Вхожу резко, и от жара сносит набекрень крышу. Несусь куда-то вперед и трескаюсь, трескаюсь, твою ж мать! Лера вскрикивает и вцепляется руками в стол. Несколько точных рывков, я и разряжаюсь оглушительным спазмом. Падаю вперед и прихожу в себя через несколько долгих минут от тихих всхлипов.

Колкий ужас корежит душу. Я не мог причинить малышке боль. Но сделал это. Выхожу плавно и, ласково переворачивая Леру, прижимаю к себе, лащусь от беспомощности. Она прячет лицо под ладонями и дрожит.
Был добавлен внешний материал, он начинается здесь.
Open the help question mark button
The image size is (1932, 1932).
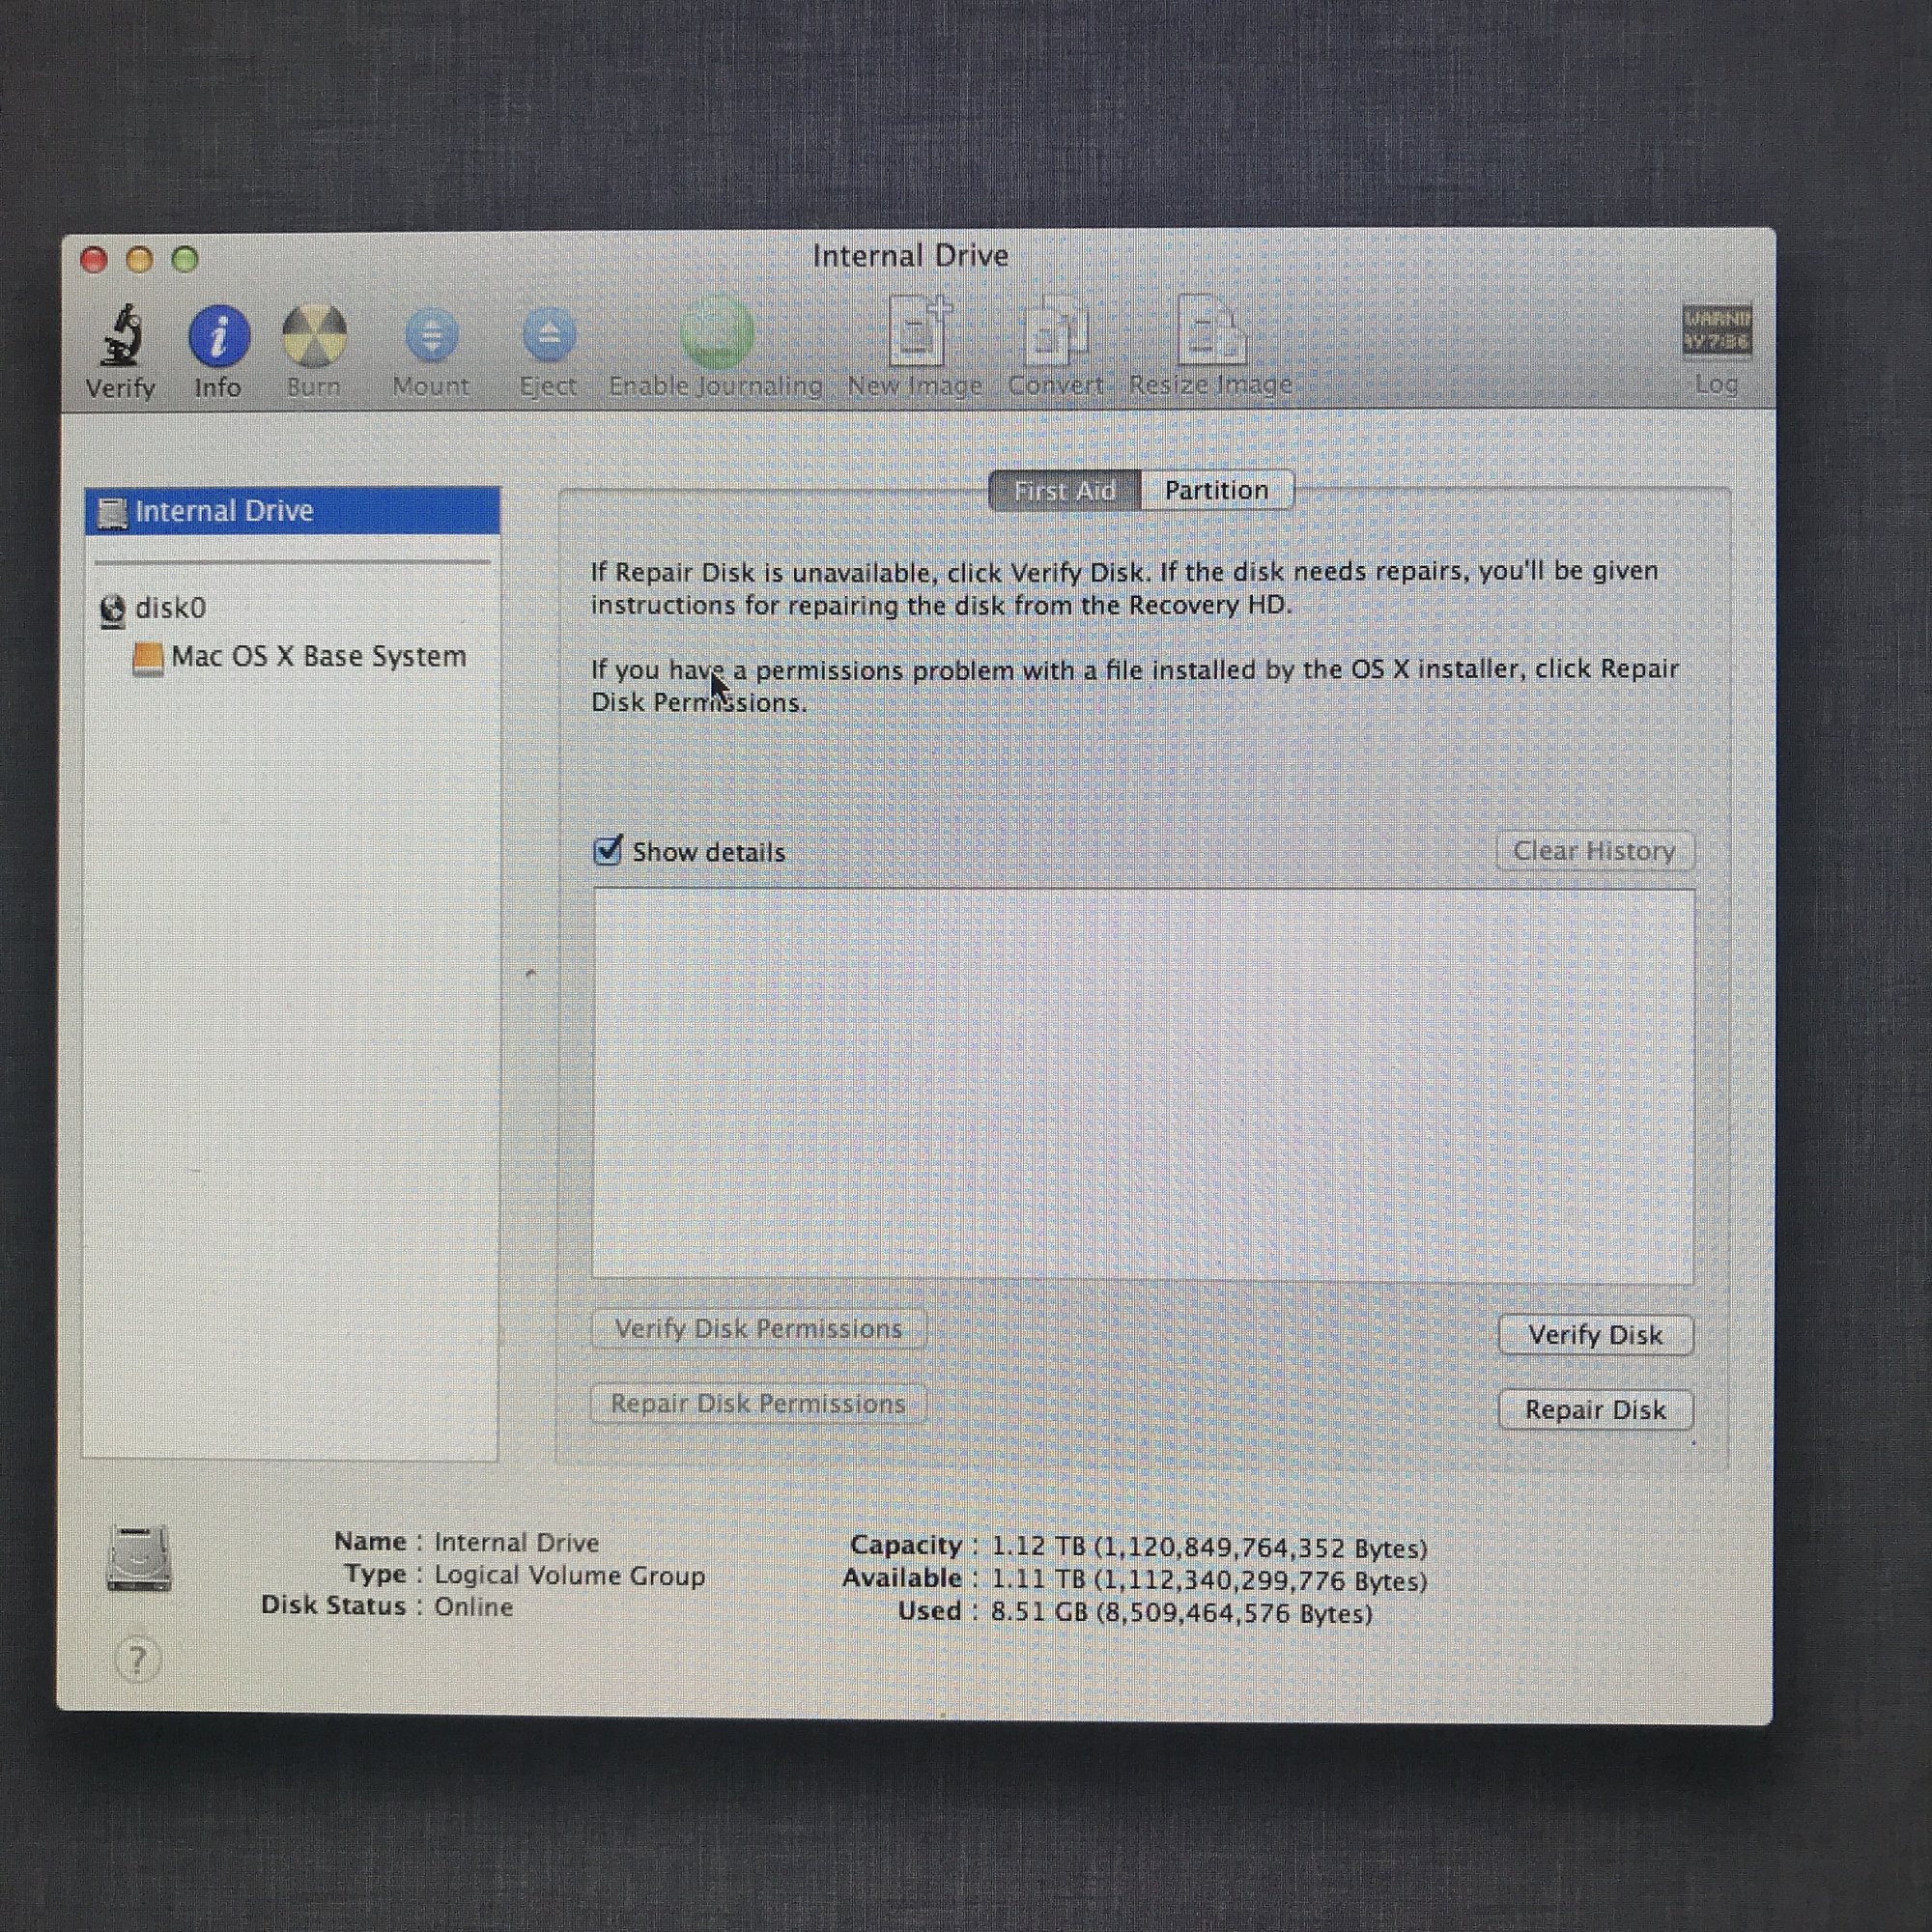coord(138,1661)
– Прости меня… Прости… – вытираю сперму, что стекает по ее бедрам. Целую. Нежно и осторожно. – Ласковая моя, я двинулся. Я не хотел. Лера…

И замечаю кровь.

Падаю, потому что не могу принять то, что сам все разрушаю. Я, наверное, безнадежен. Наверное, сейчас я даже могу принять решение и просто отпустить ее. Прогнать, заставить уйти. Чтобы не мучить.

– Генри, все в порядке. Просто у меня эти дни… – она смущается и садится рядом. – Должны были быть месячные…

– Значит, ты не беременна? – шепчу и крепко ее обнимаю.

Она слабо пожимает плечом.

– Значит, нет, – в ее голосе странная горечь.

А сам я не понимаю рад или опечален, что ребенка не будет. Да и сейчас оказалось безопасно для зачатия, но жестокость я не могу себе простить. Как я мог? Ревность ослепила, а ведь и повода не было.